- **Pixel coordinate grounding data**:
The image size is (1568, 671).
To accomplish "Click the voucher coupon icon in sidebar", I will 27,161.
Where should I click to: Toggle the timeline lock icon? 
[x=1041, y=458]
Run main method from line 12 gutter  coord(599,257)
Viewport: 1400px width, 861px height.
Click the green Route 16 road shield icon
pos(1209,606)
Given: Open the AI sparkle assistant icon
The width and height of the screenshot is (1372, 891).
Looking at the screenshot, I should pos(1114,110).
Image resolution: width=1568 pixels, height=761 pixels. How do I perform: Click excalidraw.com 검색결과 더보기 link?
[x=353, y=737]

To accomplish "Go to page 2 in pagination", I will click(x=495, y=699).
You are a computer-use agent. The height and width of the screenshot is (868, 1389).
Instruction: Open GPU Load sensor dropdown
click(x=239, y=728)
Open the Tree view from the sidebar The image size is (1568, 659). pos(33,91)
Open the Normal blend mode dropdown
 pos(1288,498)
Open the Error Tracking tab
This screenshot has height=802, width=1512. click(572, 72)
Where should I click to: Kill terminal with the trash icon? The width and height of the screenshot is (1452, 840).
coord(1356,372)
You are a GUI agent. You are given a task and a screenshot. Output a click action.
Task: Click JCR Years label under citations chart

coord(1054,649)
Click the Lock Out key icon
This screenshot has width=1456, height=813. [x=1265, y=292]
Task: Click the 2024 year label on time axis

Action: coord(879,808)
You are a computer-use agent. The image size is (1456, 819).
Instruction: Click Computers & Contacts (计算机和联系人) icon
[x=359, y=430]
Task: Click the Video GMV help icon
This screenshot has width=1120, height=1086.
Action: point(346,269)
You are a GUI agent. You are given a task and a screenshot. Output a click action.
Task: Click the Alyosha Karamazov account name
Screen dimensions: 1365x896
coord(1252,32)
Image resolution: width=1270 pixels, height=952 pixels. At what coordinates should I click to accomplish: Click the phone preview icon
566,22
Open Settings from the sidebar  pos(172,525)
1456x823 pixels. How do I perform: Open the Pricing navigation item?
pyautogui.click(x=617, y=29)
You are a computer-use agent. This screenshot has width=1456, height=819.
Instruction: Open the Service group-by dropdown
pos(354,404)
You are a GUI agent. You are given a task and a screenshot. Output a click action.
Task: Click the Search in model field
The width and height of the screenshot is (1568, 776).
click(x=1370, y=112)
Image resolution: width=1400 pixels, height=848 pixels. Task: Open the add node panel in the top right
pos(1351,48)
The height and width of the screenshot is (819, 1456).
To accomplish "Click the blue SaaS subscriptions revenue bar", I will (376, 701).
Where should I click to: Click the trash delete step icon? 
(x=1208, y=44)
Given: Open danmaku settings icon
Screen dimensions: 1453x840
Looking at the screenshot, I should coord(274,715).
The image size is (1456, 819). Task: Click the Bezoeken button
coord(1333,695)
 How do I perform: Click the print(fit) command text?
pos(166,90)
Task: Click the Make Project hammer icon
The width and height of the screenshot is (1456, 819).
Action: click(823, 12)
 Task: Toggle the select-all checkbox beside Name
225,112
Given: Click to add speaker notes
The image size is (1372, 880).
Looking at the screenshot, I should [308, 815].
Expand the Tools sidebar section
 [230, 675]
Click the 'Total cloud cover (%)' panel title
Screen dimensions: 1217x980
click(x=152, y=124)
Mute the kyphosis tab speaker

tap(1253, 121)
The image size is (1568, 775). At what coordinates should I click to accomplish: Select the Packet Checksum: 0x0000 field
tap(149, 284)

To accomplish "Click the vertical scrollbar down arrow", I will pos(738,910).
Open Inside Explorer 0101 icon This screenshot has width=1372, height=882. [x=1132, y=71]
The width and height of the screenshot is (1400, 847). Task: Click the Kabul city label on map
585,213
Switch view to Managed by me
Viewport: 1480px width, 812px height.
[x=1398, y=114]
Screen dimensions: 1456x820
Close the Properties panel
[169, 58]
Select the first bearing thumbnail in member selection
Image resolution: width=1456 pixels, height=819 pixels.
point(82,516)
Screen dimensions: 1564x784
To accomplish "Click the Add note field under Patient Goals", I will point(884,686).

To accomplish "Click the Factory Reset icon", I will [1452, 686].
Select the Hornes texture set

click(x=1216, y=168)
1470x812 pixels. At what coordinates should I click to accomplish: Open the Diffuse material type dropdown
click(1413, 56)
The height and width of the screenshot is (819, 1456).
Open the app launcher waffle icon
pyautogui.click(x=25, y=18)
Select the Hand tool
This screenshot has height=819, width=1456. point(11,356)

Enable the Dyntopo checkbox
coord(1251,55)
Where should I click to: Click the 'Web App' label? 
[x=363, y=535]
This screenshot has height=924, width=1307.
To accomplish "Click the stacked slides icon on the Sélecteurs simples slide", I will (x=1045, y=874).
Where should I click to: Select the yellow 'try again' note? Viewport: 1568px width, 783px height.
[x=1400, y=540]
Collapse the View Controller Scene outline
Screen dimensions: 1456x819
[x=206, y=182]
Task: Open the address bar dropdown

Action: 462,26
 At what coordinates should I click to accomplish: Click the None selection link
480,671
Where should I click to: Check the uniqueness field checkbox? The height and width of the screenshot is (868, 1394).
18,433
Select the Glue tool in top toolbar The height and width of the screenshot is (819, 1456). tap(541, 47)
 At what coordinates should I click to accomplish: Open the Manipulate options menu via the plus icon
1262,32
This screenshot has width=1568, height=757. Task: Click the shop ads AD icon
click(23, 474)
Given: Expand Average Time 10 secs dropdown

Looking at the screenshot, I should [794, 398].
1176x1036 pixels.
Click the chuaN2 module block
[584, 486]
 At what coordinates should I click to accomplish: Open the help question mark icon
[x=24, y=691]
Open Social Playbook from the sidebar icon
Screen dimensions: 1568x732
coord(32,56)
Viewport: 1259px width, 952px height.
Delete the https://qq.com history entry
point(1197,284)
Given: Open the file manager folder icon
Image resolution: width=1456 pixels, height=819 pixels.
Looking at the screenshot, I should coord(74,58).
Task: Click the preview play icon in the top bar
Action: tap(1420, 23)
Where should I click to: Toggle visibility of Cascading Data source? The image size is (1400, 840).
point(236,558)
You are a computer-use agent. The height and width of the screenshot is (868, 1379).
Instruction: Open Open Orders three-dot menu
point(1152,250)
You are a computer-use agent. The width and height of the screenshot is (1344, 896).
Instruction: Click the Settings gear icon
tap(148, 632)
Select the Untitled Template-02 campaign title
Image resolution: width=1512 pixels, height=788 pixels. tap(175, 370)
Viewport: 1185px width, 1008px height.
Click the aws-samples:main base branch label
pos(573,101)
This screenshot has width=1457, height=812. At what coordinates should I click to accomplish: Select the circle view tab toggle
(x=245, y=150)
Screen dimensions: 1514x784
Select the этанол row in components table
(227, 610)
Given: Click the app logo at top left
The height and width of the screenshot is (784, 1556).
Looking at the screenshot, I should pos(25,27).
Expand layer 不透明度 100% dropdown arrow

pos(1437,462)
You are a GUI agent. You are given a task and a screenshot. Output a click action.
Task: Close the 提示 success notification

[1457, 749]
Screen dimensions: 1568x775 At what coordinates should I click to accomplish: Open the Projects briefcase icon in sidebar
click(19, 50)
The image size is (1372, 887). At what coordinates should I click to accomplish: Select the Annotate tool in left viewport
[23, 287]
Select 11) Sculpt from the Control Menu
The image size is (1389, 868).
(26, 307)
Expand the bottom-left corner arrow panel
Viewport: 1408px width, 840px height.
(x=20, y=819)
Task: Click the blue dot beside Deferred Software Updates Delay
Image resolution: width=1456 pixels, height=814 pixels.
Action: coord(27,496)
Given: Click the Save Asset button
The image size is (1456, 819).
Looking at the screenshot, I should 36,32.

- **WHAT TO PRODUCE**: Your answer should be the records themselves, returned word for word.

- **FINAL ANSWER**:
The image size is (1568, 671).
To accomplish "Click the voucher coupon icon in sidebar", I will 27,161.
Where should I click to: Toggle the timeline lock icon? 
[x=1041, y=458]
Run main method from line 12 gutter  coord(599,257)
Viewport: 1400px width, 861px height.
Click the green Route 16 road shield icon
pos(1209,606)
Given: Open the AI sparkle assistant icon
The width and height of the screenshot is (1372, 891).
Looking at the screenshot, I should pos(1114,110).
Image resolution: width=1568 pixels, height=761 pixels. How do I perform: Click excalidraw.com 검색결과 더보기 link?
[x=353, y=737]

To accomplish "Go to page 2 in pagination", I will click(x=495, y=699).
You are a computer-use agent. The height and width of the screenshot is (868, 1389).
Instruction: Open GPU Load sensor dropdown
click(x=239, y=728)
Open the Tree view from the sidebar The image size is (1568, 659). pos(33,91)
Open the Normal blend mode dropdown
 pos(1288,498)
Open the Error Tracking tab
This screenshot has height=802, width=1512. click(572, 72)
Where should I click to: Kill terminal with the trash icon? The width and height of the screenshot is (1452, 840).
coord(1356,372)
You are a GUI agent. You are given a task and a screenshot. Output a click action.
Task: Click JCR Years label under citations chart

coord(1054,649)
Click the Lock Out key icon
This screenshot has width=1456, height=813. [x=1265, y=292]
Task: Click the 2024 year label on time axis

Action: coord(879,808)
You are a computer-use agent. The image size is (1456, 819).
Instruction: Click Computers & Contacts (计算机和联系人) icon
[x=359, y=430]
Task: Click the Video GMV help icon
This screenshot has width=1120, height=1086.
Action: point(346,269)
You are a GUI agent. You are given a task and a screenshot. Output a click action.
Task: Click the Alyosha Karamazov account name
Screen dimensions: 1365x896
coord(1252,32)
Image resolution: width=1270 pixels, height=952 pixels. At what coordinates should I click to accomplish: Click the phone preview icon
566,22
Open Settings from the sidebar  pos(172,525)
1456x823 pixels. How do I perform: Open the Pricing navigation item?
pyautogui.click(x=617, y=29)
You are a computer-use agent. This screenshot has width=1456, height=819.
Instruction: Open the Service group-by dropdown
pos(354,404)
You are a GUI agent. You are given a task and a screenshot. Output a click action.
Task: Click the Search in model field
The width and height of the screenshot is (1568, 776).
click(x=1370, y=112)
Image resolution: width=1400 pixels, height=848 pixels. Task: Open the add node panel in the top right
pos(1351,48)
The height and width of the screenshot is (819, 1456).
To accomplish "Click the blue SaaS subscriptions revenue bar", I will (376, 701).
Where should I click to: Click the trash delete step icon? 
(x=1208, y=44)
Given: Open danmaku settings icon
Screen dimensions: 1453x840
Looking at the screenshot, I should coord(274,715).
The image size is (1456, 819). Task: Click the Bezoeken button
coord(1333,695)
 How do I perform: Click the print(fit) command text?
pos(166,90)
Task: Click the Make Project hammer icon
The width and height of the screenshot is (1456, 819).
Action: click(823, 12)
 Task: Toggle the select-all checkbox beside Name
225,112
Given: Click to add speaker notes
The image size is (1372, 880).
Looking at the screenshot, I should [308, 815].
Expand the Tools sidebar section
 [230, 675]
Click the 'Total cloud cover (%)' panel title
Screen dimensions: 1217x980
click(x=152, y=124)
Mute the kyphosis tab speaker

tap(1253, 121)
The image size is (1568, 775). At what coordinates should I click to accomplish: Select the Packet Checksum: 0x0000 field
tap(149, 284)

To accomplish "Click the vertical scrollbar down arrow", I will pos(738,910).
Open Inside Explorer 0101 icon This screenshot has width=1372, height=882. [x=1132, y=71]
The width and height of the screenshot is (1400, 847). Task: Click the Kabul city label on map
585,213
Switch view to Managed by me
Viewport: 1480px width, 812px height.
[x=1398, y=114]
Screen dimensions: 1456x820
Close the Properties panel
[169, 58]
Select the first bearing thumbnail in member selection
Image resolution: width=1456 pixels, height=819 pixels.
point(82,516)
Screen dimensions: 1564x784
To accomplish "Click the Add note field under Patient Goals", I will point(884,686).

To accomplish "Click the Factory Reset icon", I will [1452, 686].
Select the Hornes texture set

click(x=1216, y=168)
1470x812 pixels. At what coordinates should I click to accomplish: Open the Diffuse material type dropdown
click(1413, 56)
The height and width of the screenshot is (819, 1456).
Open the app launcher waffle icon
pyautogui.click(x=25, y=18)
Select the Hand tool
This screenshot has height=819, width=1456. point(11,356)

Enable the Dyntopo checkbox
coord(1251,55)
Where should I click to: Click the 'Web App' label? 
[x=363, y=535]
This screenshot has height=924, width=1307.
To accomplish "Click the stacked slides icon on the Sélecteurs simples slide", I will (x=1045, y=874).
Where should I click to: Select the yellow 'try again' note? Viewport: 1568px width, 783px height.
[x=1400, y=540]
Collapse the View Controller Scene outline
Screen dimensions: 1456x819
[x=206, y=182]
Task: Open the address bar dropdown

Action: 462,26
 At what coordinates should I click to accomplish: Click the None selection link
480,671
Where should I click to: Check the uniqueness field checkbox? The height and width of the screenshot is (868, 1394).
18,433
Select the Glue tool in top toolbar The height and width of the screenshot is (819, 1456). tap(541, 47)
 At what coordinates should I click to accomplish: Open the Manipulate options menu via the plus icon
1262,32
This screenshot has width=1568, height=757. Task: Click the shop ads AD icon
click(23, 474)
Given: Expand Average Time 10 secs dropdown

Looking at the screenshot, I should [794, 398].
1176x1036 pixels.
Click the chuaN2 module block
[584, 486]
 At what coordinates should I click to accomplish: Open the help question mark icon
[x=24, y=691]
Open Social Playbook from the sidebar icon
Screen dimensions: 1568x732
coord(32,56)
Viewport: 1259px width, 952px height.
Delete the https://qq.com history entry
point(1197,284)
Given: Open the file manager folder icon
Image resolution: width=1456 pixels, height=819 pixels.
Looking at the screenshot, I should coord(74,58).
Task: Click the preview play icon in the top bar
Action: tap(1420, 23)
Where should I click to: Toggle visibility of Cascading Data source? The image size is (1400, 840).
point(236,558)
You are a computer-use agent. The height and width of the screenshot is (868, 1379).
Instruction: Open Open Orders three-dot menu
point(1152,250)
You are a computer-use agent. The width and height of the screenshot is (1344, 896).
Instruction: Click the Settings gear icon
tap(148, 632)
Select the Untitled Template-02 campaign title
Image resolution: width=1512 pixels, height=788 pixels. tap(175, 370)
Viewport: 1185px width, 1008px height.
Click the aws-samples:main base branch label
pos(573,101)
This screenshot has width=1457, height=812. At what coordinates should I click to accomplish: Select the circle view tab toggle
(x=245, y=150)
Screen dimensions: 1514x784
Select the этанол row in components table
(227, 610)
Given: Click the app logo at top left
The height and width of the screenshot is (784, 1556).
Looking at the screenshot, I should pos(25,27).
Expand layer 不透明度 100% dropdown arrow

pos(1437,462)
You are a GUI agent. You are given a task and a screenshot. Output a click action.
Task: Close the 提示 success notification

[1457, 749]
Screen dimensions: 1568x775 At what coordinates should I click to accomplish: Open the Projects briefcase icon in sidebar
click(19, 50)
The image size is (1372, 887). At what coordinates should I click to accomplish: Select the Annotate tool in left viewport
[23, 287]
Select 11) Sculpt from the Control Menu
The image size is (1389, 868).
(26, 307)
Expand the bottom-left corner arrow panel
Viewport: 1408px width, 840px height.
(x=20, y=819)
Task: Click the blue dot beside Deferred Software Updates Delay
Image resolution: width=1456 pixels, height=814 pixels.
Action: coord(27,496)
Given: Click the Save Asset button
The image size is (1456, 819).
Looking at the screenshot, I should 36,32.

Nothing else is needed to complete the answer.